La scelta di usare Telegram, di tenere libri mastri dettagliati, di creare fondi cassa comuni e di bilanciare la presenza di vecchi boss e giovani emergenti racconta una organizzazione fluida ma ancora radicata, capace di adattarsi agli arresti e ai vuoti di potere con rapidità.

Il maxi blitz di Palermo prova a colpire proprio questo doppio registro: da un lato la memoria storica dei mandamenti come la Noce, con le sue famiglie e i suoi anziani reggenti; dall’altro il volto più recente e “social” della criminalità, che si muove tra periferie, app di messaggistica e alleanze interregionali.

i nomi dei 50 arrestati

Due ordinanze di custodia cautelare e altrettanti provvedimenti di fermo per un totale di 50 indagati tra il mandamento mafioso della Noce e diverse aree per lo spaccio di stupefacenti tra Brancaccio, lo Sperone e Bonagia. Il gip di Palermo Liro Conti ha complessivamente disposto la custodia cautelare in carcere per

Michele Arena, 45 anni; Giovanni Bagnasco, 36 anni; Vincenzo Bellomonte, 49 anni; Ivan Bonaccorso, 46 anni; Giuseppe Bronte, 31 anni; Antonino De Luca, 55 anni; Girolamo De Luca, 37 anni; Gioacchino Di Maggio, 43 anni; Vittorio Di Maio, 34 anni; Giuseppe Focarino, 60 anni; Castrenze Fruttaldo, 57 anni; Pasquale Fruttaldo, 48 anni; Salvatore Gnoffo, 35 anni; Antonio Mercurio, 38 anni; Pietro Mira, 33 anni; Giuseppe Rocco, 48 anni, Vincenzo Ruffano, 68 anni; Agostino Sansone, 60 anni; Alessandro Scelta, 30 anni. Agli arresti domiciliari vanno: Giuseppe Castigliola, 40 anni; Ignazio Cottone, 43 anni; Vincenzo D’Angelo, 56 anni; Giuseppe Di Cara, 35 anni; Girolamo Federico, 54 anni; Ignazio Randazzo, 71 anni.

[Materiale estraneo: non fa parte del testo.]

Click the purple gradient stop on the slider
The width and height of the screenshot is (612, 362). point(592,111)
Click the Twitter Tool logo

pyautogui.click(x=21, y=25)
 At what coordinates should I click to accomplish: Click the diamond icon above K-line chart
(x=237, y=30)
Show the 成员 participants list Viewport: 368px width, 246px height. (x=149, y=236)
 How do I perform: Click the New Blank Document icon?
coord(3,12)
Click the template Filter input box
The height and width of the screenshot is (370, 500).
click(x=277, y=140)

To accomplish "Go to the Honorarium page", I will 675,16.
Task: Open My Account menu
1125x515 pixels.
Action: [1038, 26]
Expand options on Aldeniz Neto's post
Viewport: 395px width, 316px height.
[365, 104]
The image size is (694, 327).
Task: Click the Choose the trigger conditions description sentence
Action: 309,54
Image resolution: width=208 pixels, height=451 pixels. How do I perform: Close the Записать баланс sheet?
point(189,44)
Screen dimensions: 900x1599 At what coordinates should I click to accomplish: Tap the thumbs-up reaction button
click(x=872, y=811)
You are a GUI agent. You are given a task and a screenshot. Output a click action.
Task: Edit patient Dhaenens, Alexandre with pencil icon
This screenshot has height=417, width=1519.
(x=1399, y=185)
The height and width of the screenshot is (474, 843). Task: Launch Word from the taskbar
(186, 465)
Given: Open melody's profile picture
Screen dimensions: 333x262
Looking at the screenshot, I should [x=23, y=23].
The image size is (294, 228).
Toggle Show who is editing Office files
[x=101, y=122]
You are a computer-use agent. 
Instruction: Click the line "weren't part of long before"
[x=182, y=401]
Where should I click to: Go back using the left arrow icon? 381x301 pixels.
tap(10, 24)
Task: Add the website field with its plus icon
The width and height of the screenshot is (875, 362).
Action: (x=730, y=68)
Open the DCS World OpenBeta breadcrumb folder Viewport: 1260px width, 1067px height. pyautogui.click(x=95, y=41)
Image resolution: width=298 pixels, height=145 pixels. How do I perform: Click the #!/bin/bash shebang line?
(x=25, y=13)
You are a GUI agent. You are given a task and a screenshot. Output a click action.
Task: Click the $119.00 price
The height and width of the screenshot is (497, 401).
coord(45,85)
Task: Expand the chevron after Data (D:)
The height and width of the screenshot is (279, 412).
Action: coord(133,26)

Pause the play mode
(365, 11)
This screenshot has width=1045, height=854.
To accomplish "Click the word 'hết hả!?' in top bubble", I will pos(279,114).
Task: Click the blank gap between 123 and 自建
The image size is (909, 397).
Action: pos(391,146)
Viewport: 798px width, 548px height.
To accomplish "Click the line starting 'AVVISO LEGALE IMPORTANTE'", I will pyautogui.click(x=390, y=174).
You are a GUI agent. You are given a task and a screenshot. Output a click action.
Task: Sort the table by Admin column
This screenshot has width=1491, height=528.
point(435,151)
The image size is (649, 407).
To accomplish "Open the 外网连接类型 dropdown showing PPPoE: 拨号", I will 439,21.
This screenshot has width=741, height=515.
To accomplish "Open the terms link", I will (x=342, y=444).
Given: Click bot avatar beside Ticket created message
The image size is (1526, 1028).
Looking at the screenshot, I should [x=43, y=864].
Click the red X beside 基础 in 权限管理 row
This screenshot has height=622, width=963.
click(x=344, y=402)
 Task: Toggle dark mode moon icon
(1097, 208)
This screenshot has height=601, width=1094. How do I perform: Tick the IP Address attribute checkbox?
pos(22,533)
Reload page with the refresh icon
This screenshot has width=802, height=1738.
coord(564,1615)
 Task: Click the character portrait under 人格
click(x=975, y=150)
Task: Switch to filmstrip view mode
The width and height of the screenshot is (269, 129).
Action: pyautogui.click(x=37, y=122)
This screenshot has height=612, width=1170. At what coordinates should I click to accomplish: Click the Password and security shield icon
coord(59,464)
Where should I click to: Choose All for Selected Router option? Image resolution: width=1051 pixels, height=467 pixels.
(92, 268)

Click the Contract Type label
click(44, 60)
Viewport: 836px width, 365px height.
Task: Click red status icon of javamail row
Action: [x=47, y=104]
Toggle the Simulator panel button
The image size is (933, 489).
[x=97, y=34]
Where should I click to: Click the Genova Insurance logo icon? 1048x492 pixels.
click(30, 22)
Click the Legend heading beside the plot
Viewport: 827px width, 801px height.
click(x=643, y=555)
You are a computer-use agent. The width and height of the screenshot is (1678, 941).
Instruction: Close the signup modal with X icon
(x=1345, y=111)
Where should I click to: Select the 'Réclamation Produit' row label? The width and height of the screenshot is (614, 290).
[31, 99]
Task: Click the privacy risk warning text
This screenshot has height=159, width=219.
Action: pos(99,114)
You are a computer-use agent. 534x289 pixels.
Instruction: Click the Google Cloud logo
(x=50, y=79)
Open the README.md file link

Questi invece gli indagati sottoposti a due distinti provvedimenti di fermo emessi dalla Direzione distrettuale antimafia di Palermo: Fausto Seidita, Salvatore Peritore, Cosimo Semprecondio, Calogero Cusimano, Pietro Di Napoli, Vincenzo Tumminia, Paolo Bono, Girolamo Quartararo, Dario Bocchino, Carlo Castagna, Benedetto Di Cara, Antonino Augello, Giuseppe Bronzolino, Onofrio Bronzolino, Maria Candura, Salvatore Candura, Mario Ferrazzano, Massimo Ferrazzano, Guglielmo Giannone, Francesco Lo Monaco, Mario Macaluso, Antonino Marino, Pietro Marino, Francesco Oliveri e Giuseppe Pitarresi.